Lo que agrandó el poder de las imágenes en los asuntos bélicos fue indudablemente la aparición de la fotografía y luego del cine. Las primeras imágenes aparecidas en la prensa con cadáveres de soldados descomponiéndose abandonados en el barro conmocionaron a las gentes de la Primera Guerra Mundial que todavía enviaban a sus hijos al combate con entusiasmo.

No obstante con los atentados de las torres gemelas de Nueva York, de los que se cumplen estos días 15 años, el papel de las imágenes en los actos de violencia cambió radicalmente su naturaleza. Lo ocurrido en el World Trade Center abrió un nuevo espacio para lo bélico que, en esa ocasión, no tuvo lugar en escarpados parajes, ni en laberínticas selvas, sino directamente en el más grande plató del mundo, la ciudad de Nueva York, y en las pantallas de los televisores de todo el planeta en directo. El impacto del primer avión en una de las torres avisó y hubo tiempo suficiente para que todas las televisiones del planeta pudieran recoger, en vivo y a tiempo real, el choque del siguiente sobre la otra torre y el posterior derrumbamiento de ambas.

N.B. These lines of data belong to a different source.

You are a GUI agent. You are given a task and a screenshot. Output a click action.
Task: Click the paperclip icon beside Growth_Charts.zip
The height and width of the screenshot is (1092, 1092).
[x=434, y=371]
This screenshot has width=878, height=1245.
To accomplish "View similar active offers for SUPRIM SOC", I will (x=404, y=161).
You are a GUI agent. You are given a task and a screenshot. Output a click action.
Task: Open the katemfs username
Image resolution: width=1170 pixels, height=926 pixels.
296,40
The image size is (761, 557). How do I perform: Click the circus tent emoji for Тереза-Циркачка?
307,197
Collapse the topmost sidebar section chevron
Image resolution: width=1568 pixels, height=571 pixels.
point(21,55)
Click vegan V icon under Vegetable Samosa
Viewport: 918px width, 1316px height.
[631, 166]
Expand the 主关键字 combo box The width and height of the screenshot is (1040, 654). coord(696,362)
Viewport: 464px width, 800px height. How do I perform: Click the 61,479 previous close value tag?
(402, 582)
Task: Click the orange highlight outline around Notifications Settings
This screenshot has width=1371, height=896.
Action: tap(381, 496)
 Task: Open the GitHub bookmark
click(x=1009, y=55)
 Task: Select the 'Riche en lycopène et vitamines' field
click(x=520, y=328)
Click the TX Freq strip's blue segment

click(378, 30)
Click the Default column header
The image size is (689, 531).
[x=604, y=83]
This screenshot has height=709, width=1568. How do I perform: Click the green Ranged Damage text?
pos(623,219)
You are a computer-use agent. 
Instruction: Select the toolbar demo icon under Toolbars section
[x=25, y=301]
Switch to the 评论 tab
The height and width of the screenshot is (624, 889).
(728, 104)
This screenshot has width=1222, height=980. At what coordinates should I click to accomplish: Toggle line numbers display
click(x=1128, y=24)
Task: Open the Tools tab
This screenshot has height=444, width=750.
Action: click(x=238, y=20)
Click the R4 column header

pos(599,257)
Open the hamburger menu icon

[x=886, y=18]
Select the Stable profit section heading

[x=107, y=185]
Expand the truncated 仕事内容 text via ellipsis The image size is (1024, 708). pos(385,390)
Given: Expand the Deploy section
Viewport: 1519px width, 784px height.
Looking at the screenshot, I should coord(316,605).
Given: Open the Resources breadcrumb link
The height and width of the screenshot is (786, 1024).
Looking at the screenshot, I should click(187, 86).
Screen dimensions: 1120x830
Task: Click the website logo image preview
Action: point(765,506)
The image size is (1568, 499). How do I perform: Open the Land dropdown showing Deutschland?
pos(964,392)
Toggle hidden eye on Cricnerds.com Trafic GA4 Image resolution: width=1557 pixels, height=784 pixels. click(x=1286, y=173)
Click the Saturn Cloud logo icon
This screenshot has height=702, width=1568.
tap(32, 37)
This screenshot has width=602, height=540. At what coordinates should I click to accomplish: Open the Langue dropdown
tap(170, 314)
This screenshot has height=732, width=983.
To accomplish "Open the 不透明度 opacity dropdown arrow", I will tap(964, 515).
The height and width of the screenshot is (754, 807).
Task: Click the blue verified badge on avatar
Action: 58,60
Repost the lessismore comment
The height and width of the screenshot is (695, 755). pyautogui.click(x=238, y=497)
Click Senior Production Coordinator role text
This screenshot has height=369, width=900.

Todo hace pensar que se trataba de un ataque pensado para convertirse en imagen, valiéndose de la capacidad amplificadora de la tecnología de la comunicación. Una imagen cuya producción iba a ser contemplada en directo y de forma global. Aquellos atentados parecieron extraídos directamente de la fantasía, concretamente de la filmografía de catástrofes. Ver hecha realidad la peor de las fantasías supuso que entendiéramos instantáneamente que la construcción de una macroimagen como esa podía ser ya un acto de agresión. Una macroimagen tan poderosamente brutal y aterradora como las del exterminio nazi o el hongo de la bomba atómica, pero una que no quisieron ocultar sino al revés, darla máxima visibilidad, una imagen, no ya a favor de la guerra, sino como un arma de guerra.